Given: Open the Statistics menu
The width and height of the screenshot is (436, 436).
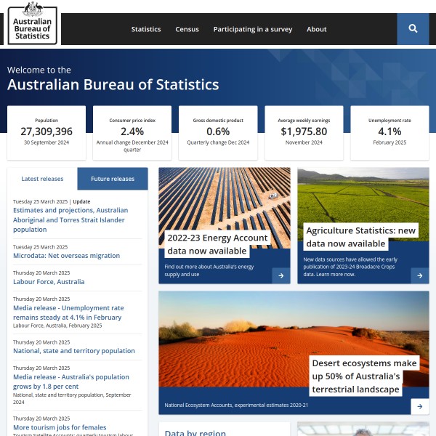Looking at the screenshot, I should point(146,30).
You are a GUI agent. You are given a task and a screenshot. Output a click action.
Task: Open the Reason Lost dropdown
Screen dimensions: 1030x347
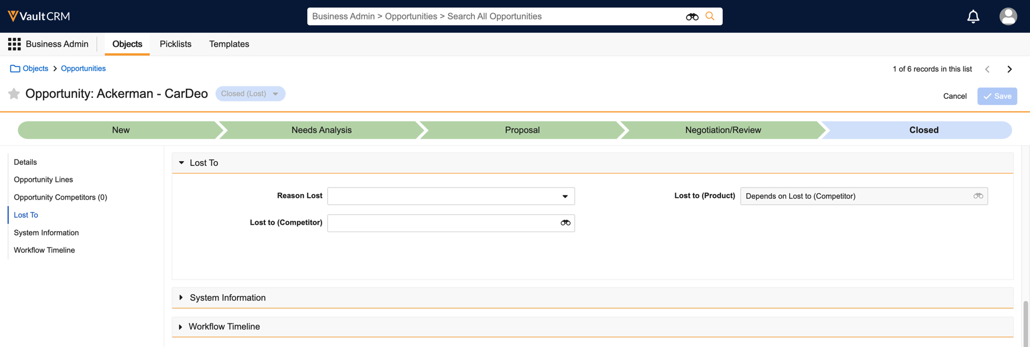[565, 197]
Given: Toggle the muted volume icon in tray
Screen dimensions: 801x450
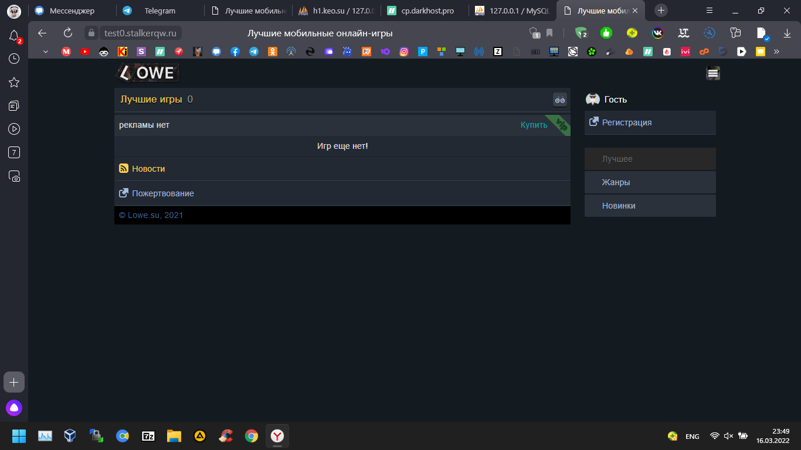Looking at the screenshot, I should click(x=728, y=436).
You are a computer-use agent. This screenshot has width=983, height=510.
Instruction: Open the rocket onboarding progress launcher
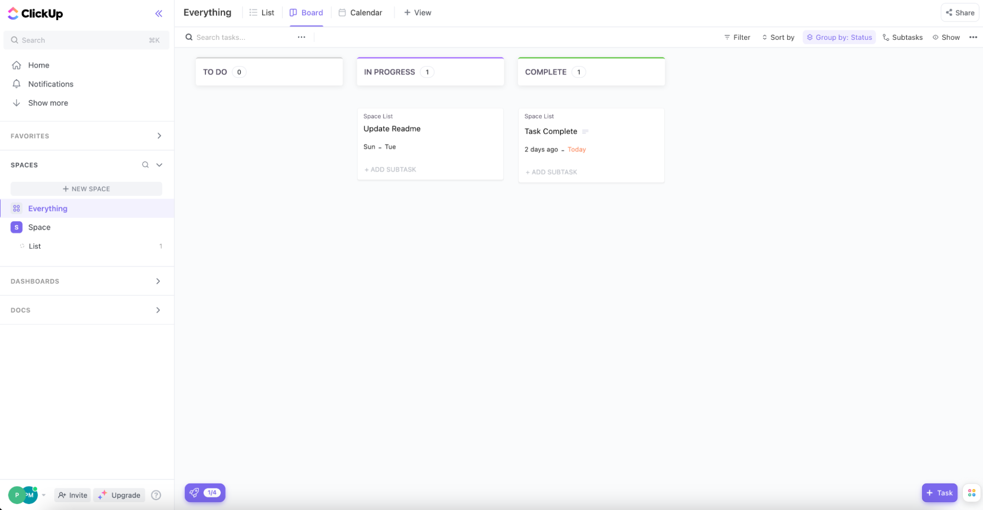(194, 492)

_ _ _ _

» Problem to work on:
Rewrite all the entries above, switching every "Screen dimensions" to "Display size" and leaving everything else unchanged. Omit the pictures from your answer.

» Solution below:
Given: Open the Statistics menu
The width and height of the screenshot is (436, 436).
Looking at the screenshot, I should point(146,30).
You are a GUI agent. You are given a task and a screenshot. Output a click action.
Task: Open the Reason Lost dropdown
Display size: 1030x347
[565, 197]
Given: Toggle the muted volume icon in tray
Display size: 801x450
Looking at the screenshot, I should click(x=728, y=436).
You are a computer-use agent. This screenshot has width=983, height=510.
Instruction: Open the rocket onboarding progress launcher
(194, 492)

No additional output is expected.